*Directions*.
**a.** Condense the paragraph of the forced marriage text that begins "A marriage must be entered into" into a short bulleted list that retains its main facts.
**b.** Pick up the forced marriage text after its final sentence and continue it in the same formal register.

[Begin Document extract]

Forced Marriage

What is forced marriage?

A marriage must be entered into with the full and free consent of both people. The two people involved should feel that they have a choice. With forced marriage, one or both of the people involved are forced into a marriage against their will and without their permission. An arranged marriage is not the same as a forced marriage. In an arranged or assisted marriage, the families take a role in choosing and introducing the marriage partners. The marriage is entered into freely by both people.
Young people aged between 16 and 25 are most at risk of being forced into marriage

Forced marriage is now illegal in England and Wales. This includes:
· taking someone overseas to force them to marry (whether or not the forced marriage takes place)

· marrying someone who lacks the mental capacity to consent to the marriage (whether they’re pressured to or not)

Forcing someone to marry can result in a sentence of up to 7 years in prison. Everyone in the UK has the right to choose who they marry, irrespective of religion, family views, age or sexuality. The law in Britain helps to protect against forced marriages.
For more information, see the What is Forced Marriage? booklet.

[End Document extract]
[Begin Record extracts]

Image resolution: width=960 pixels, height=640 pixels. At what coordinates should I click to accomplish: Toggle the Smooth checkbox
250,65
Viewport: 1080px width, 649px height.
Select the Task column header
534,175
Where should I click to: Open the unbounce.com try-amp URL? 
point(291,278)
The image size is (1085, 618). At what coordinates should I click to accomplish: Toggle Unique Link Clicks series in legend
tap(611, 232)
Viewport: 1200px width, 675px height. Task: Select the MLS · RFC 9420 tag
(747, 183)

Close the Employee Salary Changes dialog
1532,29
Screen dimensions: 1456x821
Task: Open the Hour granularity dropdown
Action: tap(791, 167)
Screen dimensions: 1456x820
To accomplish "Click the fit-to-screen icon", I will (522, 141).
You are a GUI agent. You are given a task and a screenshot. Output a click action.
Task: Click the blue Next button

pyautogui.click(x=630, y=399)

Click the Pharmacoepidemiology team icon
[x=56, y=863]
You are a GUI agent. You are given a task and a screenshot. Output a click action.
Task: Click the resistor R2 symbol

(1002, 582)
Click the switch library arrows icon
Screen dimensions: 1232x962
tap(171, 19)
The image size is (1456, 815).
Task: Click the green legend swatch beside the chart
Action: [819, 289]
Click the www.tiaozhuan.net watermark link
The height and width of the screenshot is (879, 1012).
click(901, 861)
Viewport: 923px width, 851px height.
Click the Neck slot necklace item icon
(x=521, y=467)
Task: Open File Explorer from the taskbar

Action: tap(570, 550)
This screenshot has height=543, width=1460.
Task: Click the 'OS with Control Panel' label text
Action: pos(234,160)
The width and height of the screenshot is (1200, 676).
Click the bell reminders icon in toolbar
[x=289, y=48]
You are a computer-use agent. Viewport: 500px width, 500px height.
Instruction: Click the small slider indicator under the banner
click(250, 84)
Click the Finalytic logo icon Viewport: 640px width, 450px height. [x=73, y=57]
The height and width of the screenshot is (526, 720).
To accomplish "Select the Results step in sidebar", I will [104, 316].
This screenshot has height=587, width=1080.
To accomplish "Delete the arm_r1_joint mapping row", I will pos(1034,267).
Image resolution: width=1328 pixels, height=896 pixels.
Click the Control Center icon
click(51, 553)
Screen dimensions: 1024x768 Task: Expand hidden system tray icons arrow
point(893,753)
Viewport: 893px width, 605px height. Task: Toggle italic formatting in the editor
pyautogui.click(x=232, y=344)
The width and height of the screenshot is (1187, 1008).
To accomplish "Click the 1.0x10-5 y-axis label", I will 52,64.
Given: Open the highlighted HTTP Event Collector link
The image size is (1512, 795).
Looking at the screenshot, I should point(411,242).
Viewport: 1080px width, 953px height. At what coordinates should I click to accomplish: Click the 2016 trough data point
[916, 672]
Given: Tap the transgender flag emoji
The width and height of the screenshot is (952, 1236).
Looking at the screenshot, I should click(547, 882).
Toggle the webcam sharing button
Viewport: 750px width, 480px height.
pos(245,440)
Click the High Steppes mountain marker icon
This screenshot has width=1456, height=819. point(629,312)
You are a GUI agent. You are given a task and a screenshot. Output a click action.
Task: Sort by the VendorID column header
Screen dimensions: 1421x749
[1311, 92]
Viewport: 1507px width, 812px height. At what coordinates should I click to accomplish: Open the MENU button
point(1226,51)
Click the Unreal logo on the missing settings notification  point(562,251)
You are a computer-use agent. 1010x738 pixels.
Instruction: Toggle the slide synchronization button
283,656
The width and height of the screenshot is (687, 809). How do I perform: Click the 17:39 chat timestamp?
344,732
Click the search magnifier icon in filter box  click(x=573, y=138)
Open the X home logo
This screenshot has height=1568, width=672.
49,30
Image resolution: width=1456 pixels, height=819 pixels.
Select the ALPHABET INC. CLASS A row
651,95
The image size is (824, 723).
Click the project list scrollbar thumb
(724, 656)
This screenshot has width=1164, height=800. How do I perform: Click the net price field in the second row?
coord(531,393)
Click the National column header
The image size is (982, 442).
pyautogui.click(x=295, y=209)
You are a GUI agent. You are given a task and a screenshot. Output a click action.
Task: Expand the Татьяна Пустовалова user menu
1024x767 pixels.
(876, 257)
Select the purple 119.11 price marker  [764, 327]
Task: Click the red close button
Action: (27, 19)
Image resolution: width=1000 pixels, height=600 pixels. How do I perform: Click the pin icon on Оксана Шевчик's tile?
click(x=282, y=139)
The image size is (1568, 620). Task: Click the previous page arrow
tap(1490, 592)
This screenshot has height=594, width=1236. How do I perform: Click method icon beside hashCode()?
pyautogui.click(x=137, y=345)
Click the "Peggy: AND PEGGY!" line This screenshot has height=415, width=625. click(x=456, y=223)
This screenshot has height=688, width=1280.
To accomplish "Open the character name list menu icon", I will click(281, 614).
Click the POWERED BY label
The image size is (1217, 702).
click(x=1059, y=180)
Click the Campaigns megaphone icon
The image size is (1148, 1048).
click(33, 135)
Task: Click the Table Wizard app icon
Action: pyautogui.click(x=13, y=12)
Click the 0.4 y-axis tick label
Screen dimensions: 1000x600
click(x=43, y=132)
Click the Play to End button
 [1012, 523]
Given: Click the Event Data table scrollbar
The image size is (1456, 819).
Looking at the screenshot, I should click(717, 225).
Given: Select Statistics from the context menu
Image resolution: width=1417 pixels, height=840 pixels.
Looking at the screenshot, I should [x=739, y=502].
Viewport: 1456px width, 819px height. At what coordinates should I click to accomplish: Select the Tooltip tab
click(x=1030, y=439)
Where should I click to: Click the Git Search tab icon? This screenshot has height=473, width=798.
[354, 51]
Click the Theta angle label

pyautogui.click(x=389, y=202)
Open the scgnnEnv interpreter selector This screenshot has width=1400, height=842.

[End Record extracts]

*Task-by-task results*.
**a.**
- A marriage requires the full and free consent of both people, who should feel that they have a choice.
- In a forced marriage, one or both people are made to marry against their will and without their permission.
- An arranged or assisted marriage is different: the families help choose and introduce the partners, but both people enter the marriage freely.

**b.**
Forced Marriage: a survivors handbook

Everyone has the right to choose who they marry and when they get married. You are not wrong for having made the brave decision to leave a forced marriage. This book will give you useful and practical information to help you take control of your life and focus on the future
Download Forced Marriage: Survivor’s Handbook

‘Right to choose’ campaign videos

The Forced Marriage Unit commissioned 3 short videos to highlight the increased reports of forced marriage during the Summer holidays. These videos show how to spot the signs of forced marriage and focus on 3 young people all affected by these issues. https://www.gov.uk/forced-marriage

Film: Devastating Impact of Forced Marriage on Victims and Families

The Forced Marriage Unit has released a new film demonstrating the devastating impact of forced marriage on victims and their families. The film aims to raise public awareness of the issue and warns of the criminal consequences of involvement

https://www.gov.uk/government/news/new-video-shows-the-devastating-impact-of-forced-marriage

Film: our Tomorrow: Layla’s Forced Marriage story

This is a film created by Childline on Forced Marriage

Advice for specific groups

If you (or the person you are concerned about) are under 16, male, disabled or LGBT, you will find all the information on this page useful, however there are also specific organisations who can help you:

Under 16:
Contact Childline http://www.childline.org.uk/pages/home.aspx
You can call email, or log on for 1-2-1 support.

Male:
Contact the Mens Advice Line. http://www.mensadviceline.org.uk/pages/male-victims-of-forced-marriage.html

Lesbian, Gay, Bisexual or Transgender:
Contact Broken Rainbow 9 can offer advice about domestic abuse.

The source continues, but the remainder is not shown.